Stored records
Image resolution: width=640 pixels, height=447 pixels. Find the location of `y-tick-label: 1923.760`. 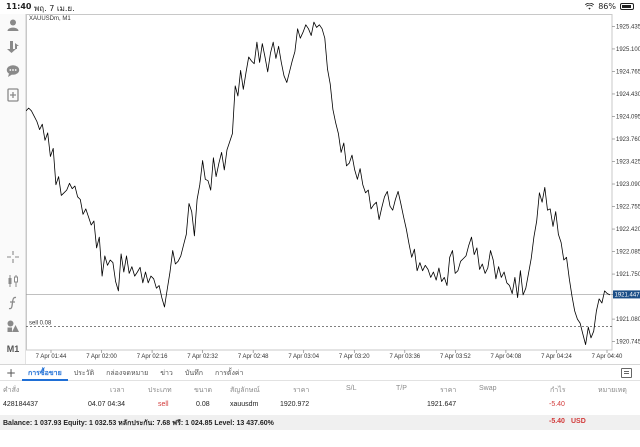

y-tick-label: 1923.760 is located at coordinates (628, 140).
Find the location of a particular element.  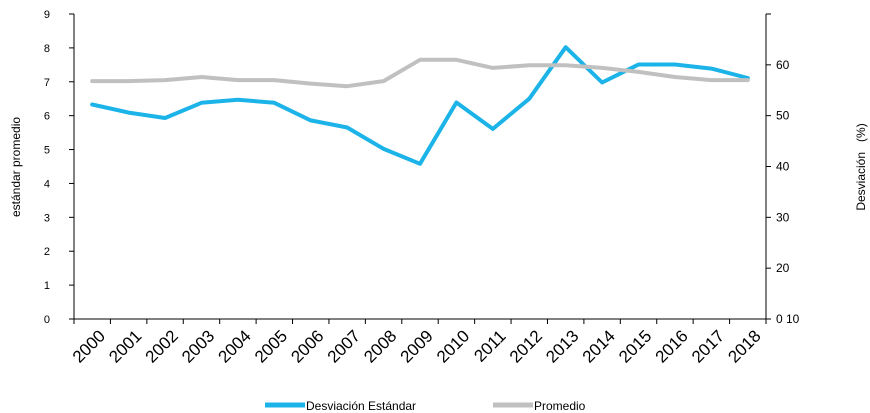

right-axis-tick-label: 50 is located at coordinates (783, 116).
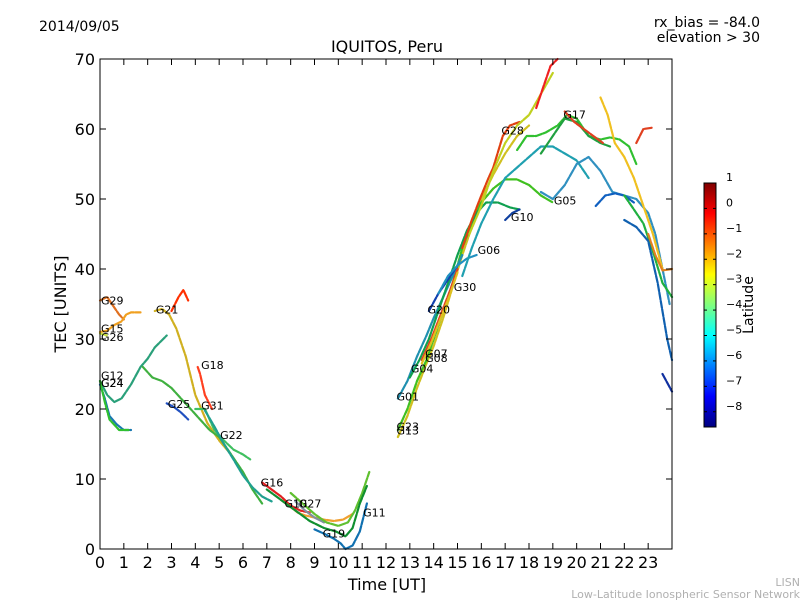  I want to click on prn-label-G27: G27, so click(310, 504).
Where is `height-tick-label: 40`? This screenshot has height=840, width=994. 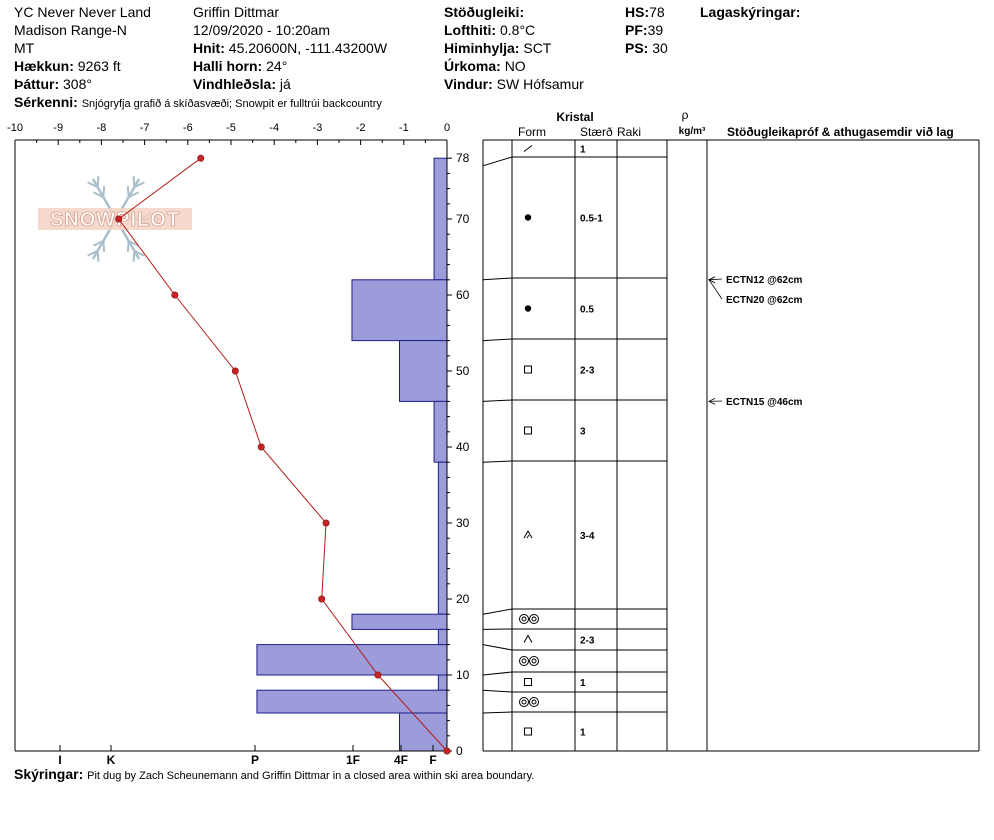
height-tick-label: 40 is located at coordinates (463, 447).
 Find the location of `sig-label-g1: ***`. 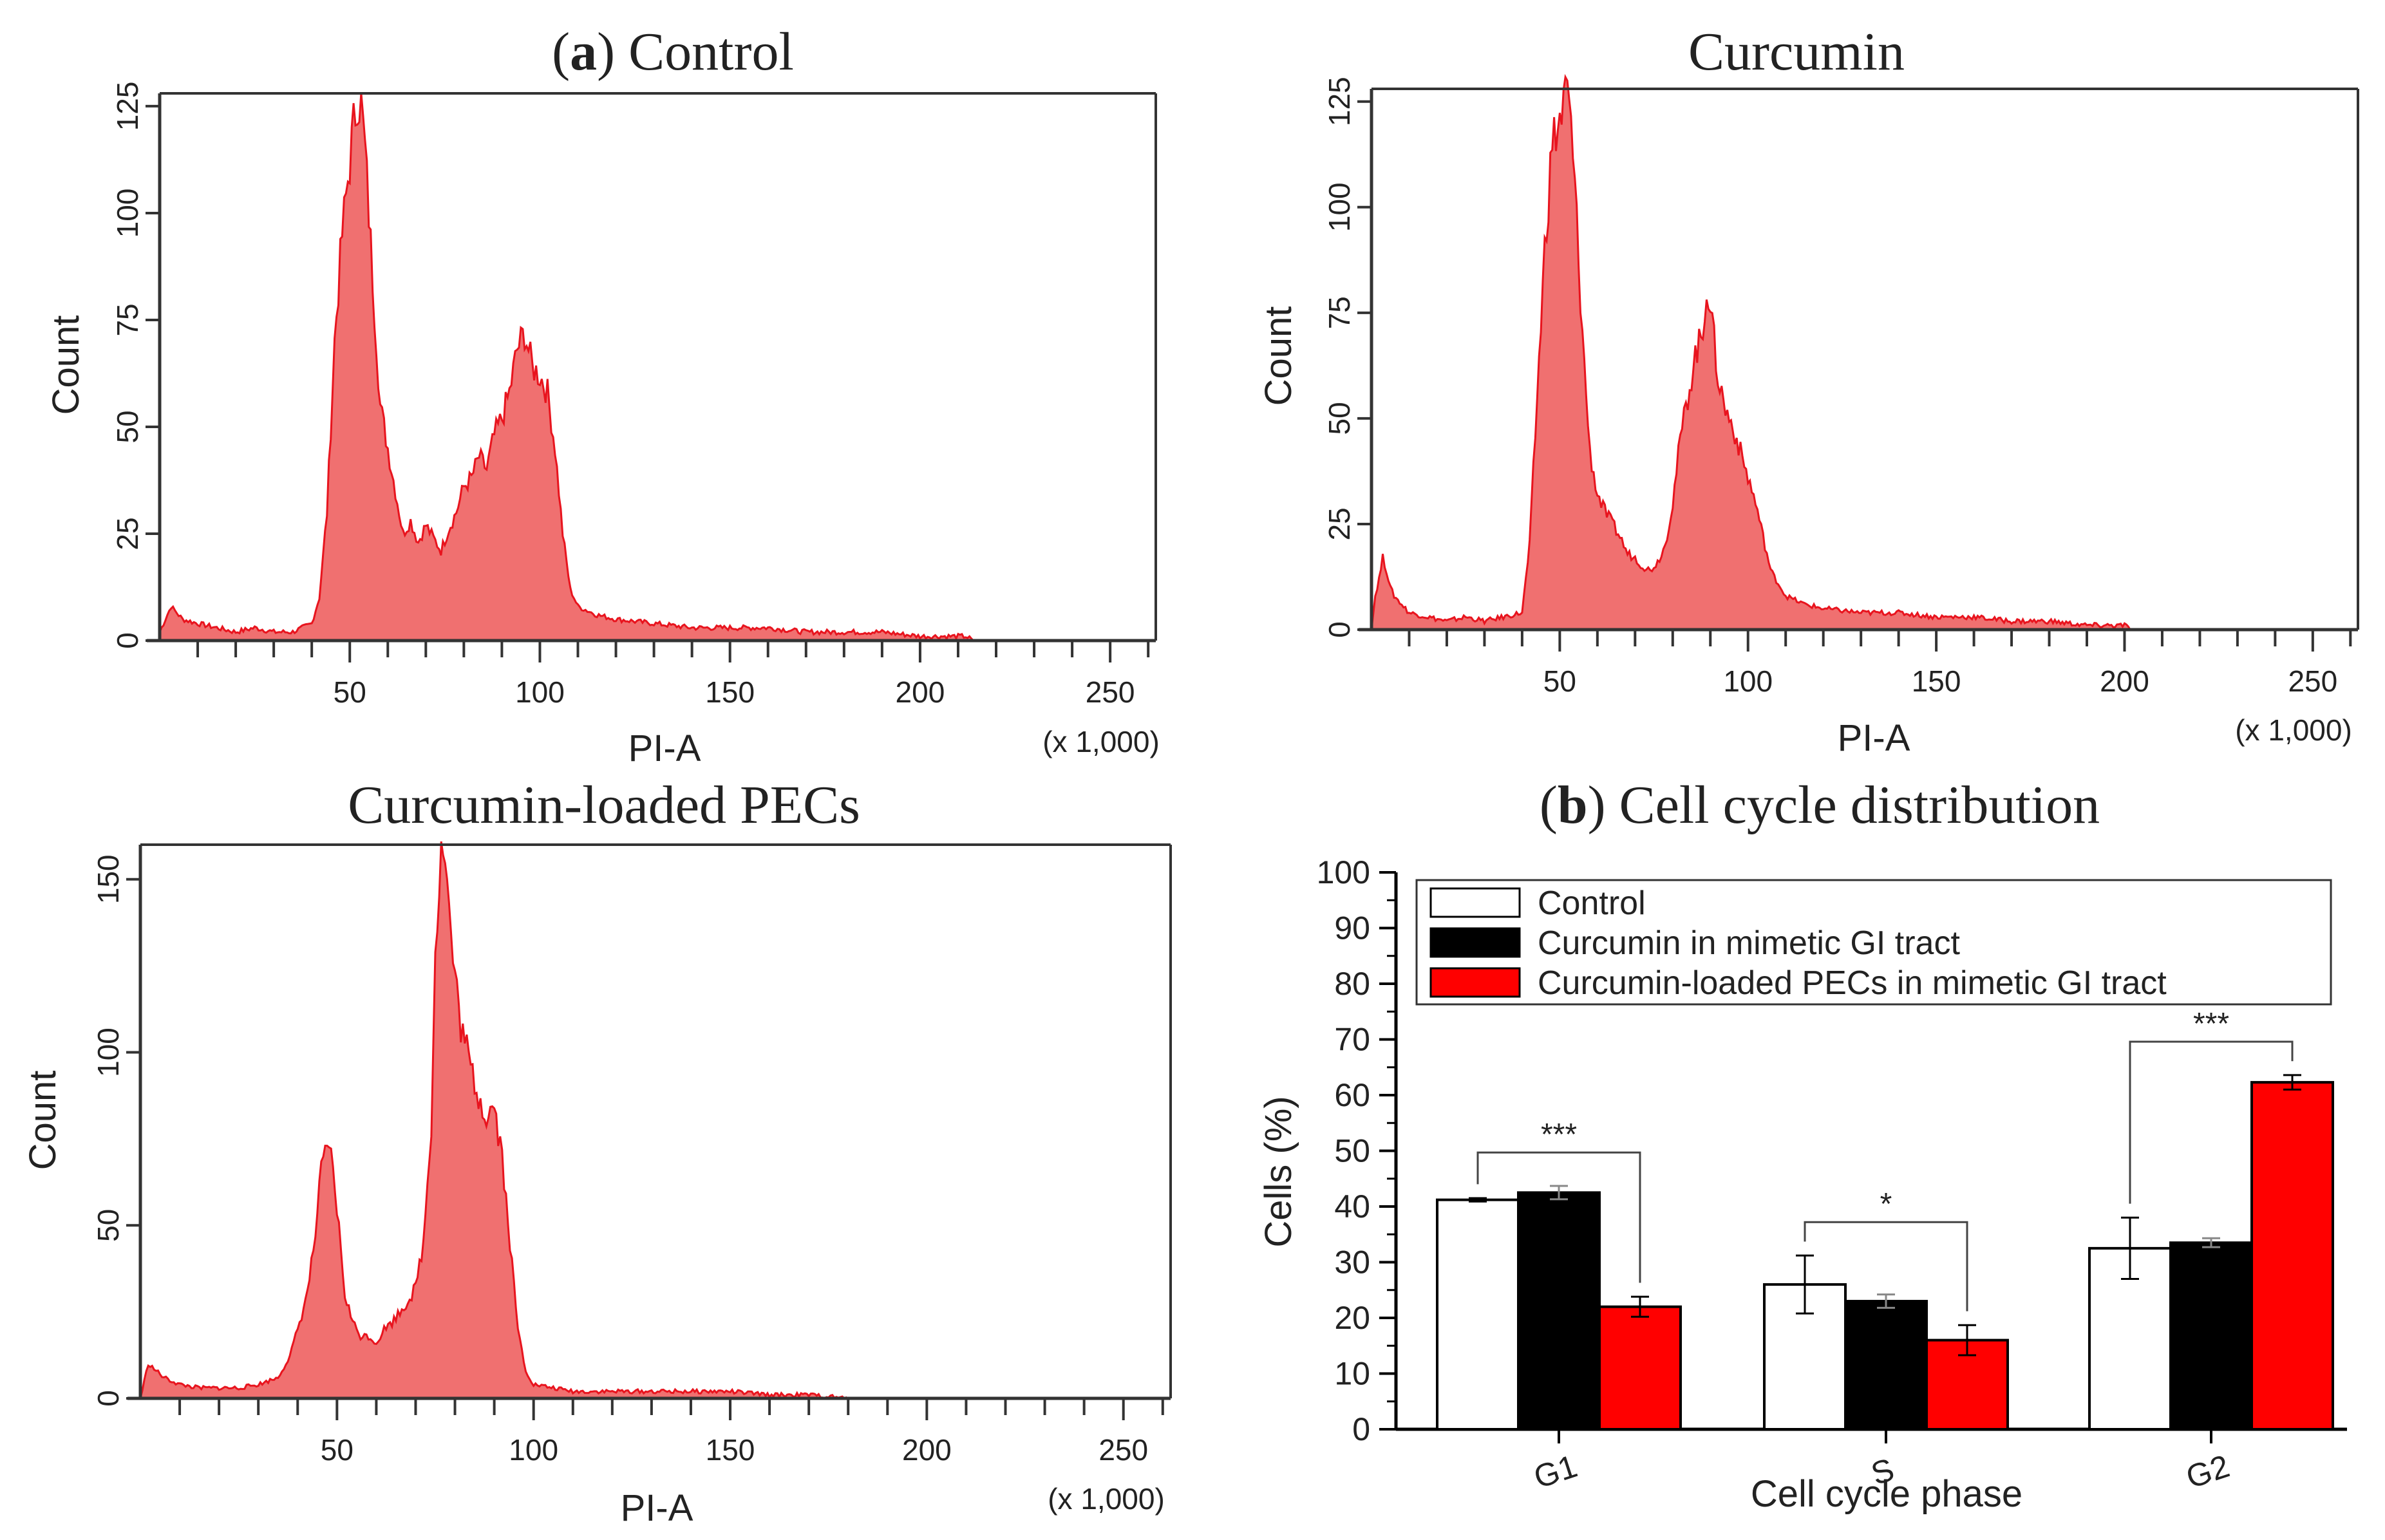

sig-label-g1: *** is located at coordinates (1559, 1135).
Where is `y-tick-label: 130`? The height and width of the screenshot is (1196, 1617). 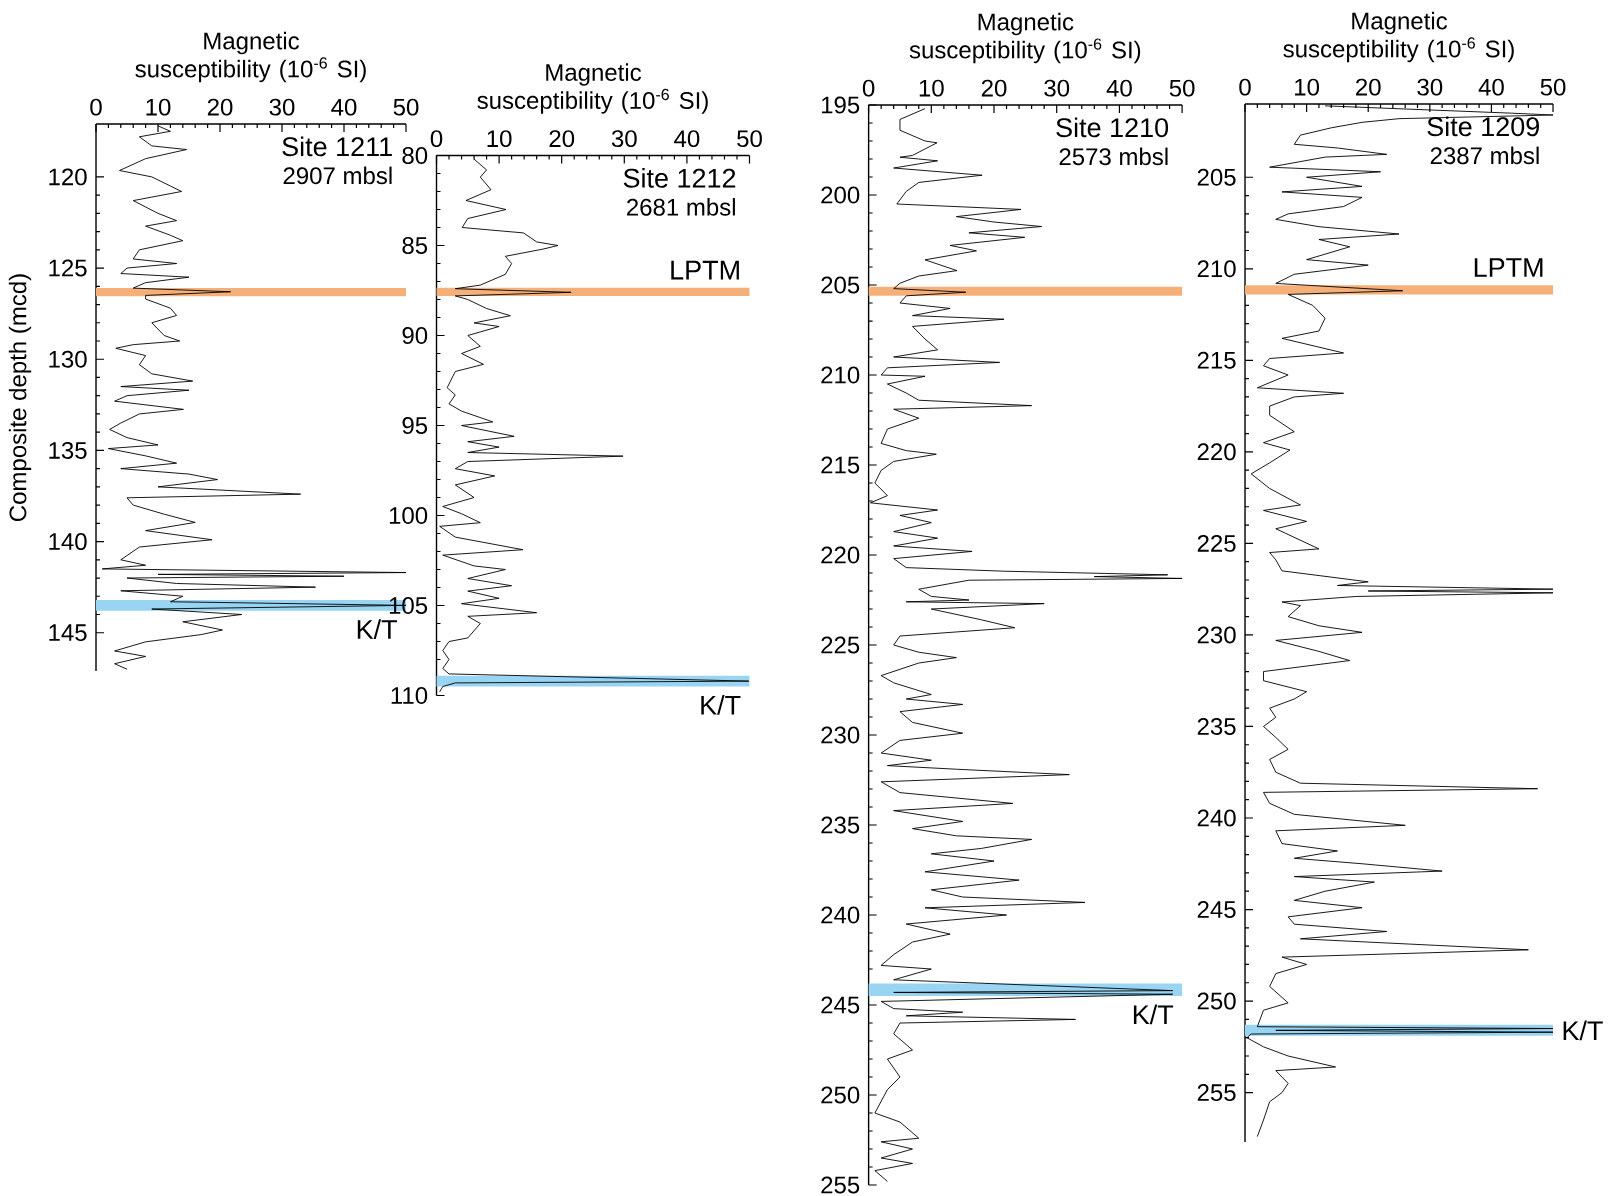
y-tick-label: 130 is located at coordinates (68, 359).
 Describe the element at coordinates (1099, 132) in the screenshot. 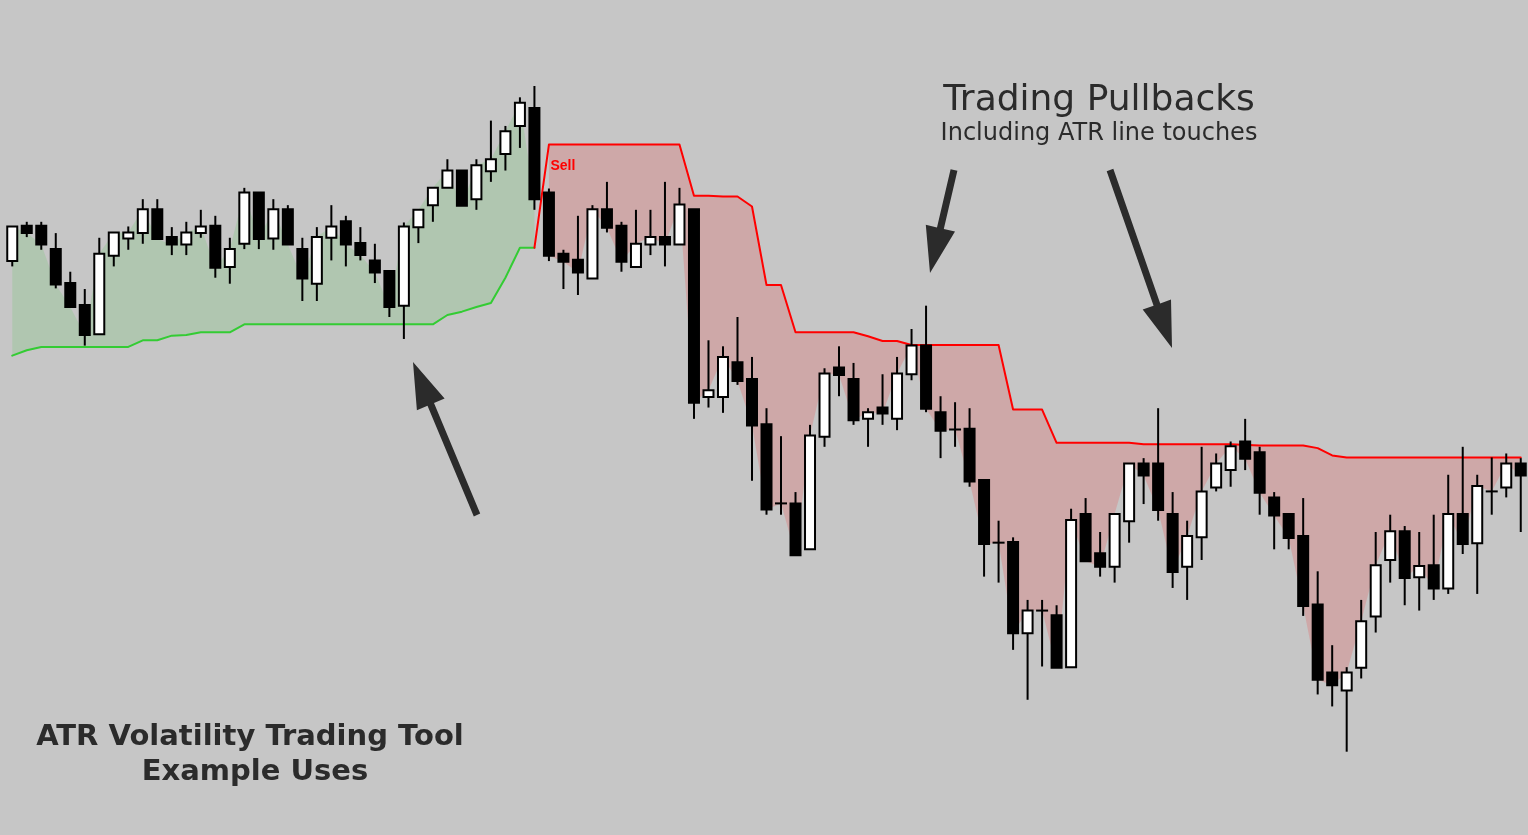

__Prompt__
Convert the stored records above into a numbered list covering every line, omitting blank lines and leaving out the pictures.

__Reply__
1. Image resolution: width=640 pixels, height=447 pixels. Find the location of `y-tick-label: 1923.760`. 
2. y-tick-label: 1923.760 is located at coordinates (628, 140).
3. Find the location of a particular element.  
4. right-axis-tick-label: 50 is located at coordinates (783, 116).
5.   I want to click on prn-label-G27: G27, so click(310, 504).
6. Where is `height-tick-label: 40`? This screenshot has height=840, width=994. 
7. height-tick-label: 40 is located at coordinates (463, 447).
8.  Find the location of `sig-label-g1: ***`. 
9. sig-label-g1: *** is located at coordinates (1559, 1135).
10. Where is `y-tick-label: 130`? The height and width of the screenshot is (1196, 1617). 
11. y-tick-label: 130 is located at coordinates (68, 359).
12.  Describe the element at coordinates (1099, 132) in the screenshot. 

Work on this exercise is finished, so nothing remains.